Our new book, Construction Contract Variations, is the only current text that deals exclusively with the subject of changes to the scope of works on a project. This is surprising in view of the wide range of disputes which turn on issues that relate to variations.

Change to the scope of works is at the heart of most disputes on construction projects. At the most basic level this leads to disputes about variations themselves – which can involve disagreements about the valuation of a variation or even whether the work is a variation at all. Such disputes are what we would generally regard as forming the typical variation account.

Disagreements about variations will also be at the centre of disputes that fall outside the variation account, such as those concerning delay, disruption, defects and termination. The very question of whether an item of work is within the contract scope that the contractor is obliged to undertake, or whether it is an extra, is at the heart of many of these other disputes. Delay may have been caused by certain works, but whether this is the employer’s responsibility or the contractor’s will depend on whether it forms part of the contract scope. The same goes for loss and expense claims where disruption has been caused to the works as a result of alleged “extra” work.

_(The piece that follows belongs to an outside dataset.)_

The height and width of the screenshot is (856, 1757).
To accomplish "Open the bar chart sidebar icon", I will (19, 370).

Such disagreements about what the scope of work consists of will also lie behind disputes concerning defects. For example, the correction of a defect will often involve changing the design. But the parties will often disagree as to who is responsible for the change. The employer may argue that the contractor’s scope includes responsibility to change the design to the extent that it is defective, and that therefore this extra work is within its scope and not a variation. On the other hand, the contractor may argue that it is only obliged to undertake the works as described in the technical documents and that the design change represents a variation.

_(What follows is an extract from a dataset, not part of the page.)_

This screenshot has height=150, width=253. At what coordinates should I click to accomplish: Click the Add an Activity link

In many of these situations a stand off can arise between the parties. After all, a contractor will typically not be entitled to be paid for extra work undertaken unless it has been formally instructed in advance. The contractor may therefore refuse to undertake the item of work in question unless and until the appropriate variation order has been issued. If the employer refuses to issue the variation instruction on the basis that the work is within scope (and therefore not required), an impasse may arise. In extreme circumstances progress may be halted – leading, in turn, to allegations of contract repudiation or termination.

The legal issues that relate to variations have implications that stretch far wider than the traditional variation account.

Our new book on variations is intended to fill a clear gap in the market. Whilst there are several books on other specific construction law topics (such as delay, disruption, defects and design), there are no current texts on variations despite this being such a common source of disagreement.

The book therefore analyses in detail the way in which the courts and other tribunals will examine inconsistencies and errors in the contract scope of work when seeking to determine whether certain work is within a contractor’s obligations. It considers the extent to which design responsibility compels a contractor to carry out extra work that is not specifically referred to.

The employer’s right to change the works is examined and the degree to which this may be curtailed because the nature of the extra work is beyond that envisaged by the parties. The book considers what constitutes a variation instruction and the extent to which the contractor may be able to establish a claim for extra money and time in the absence of a formal order.

We hope that the book will help those in the industry who are engaged in seeking to resolve problems concerning variations – whether this is a humble variation account or a major project failure which has at its heart a disagreement about the scope of the contractor’s work.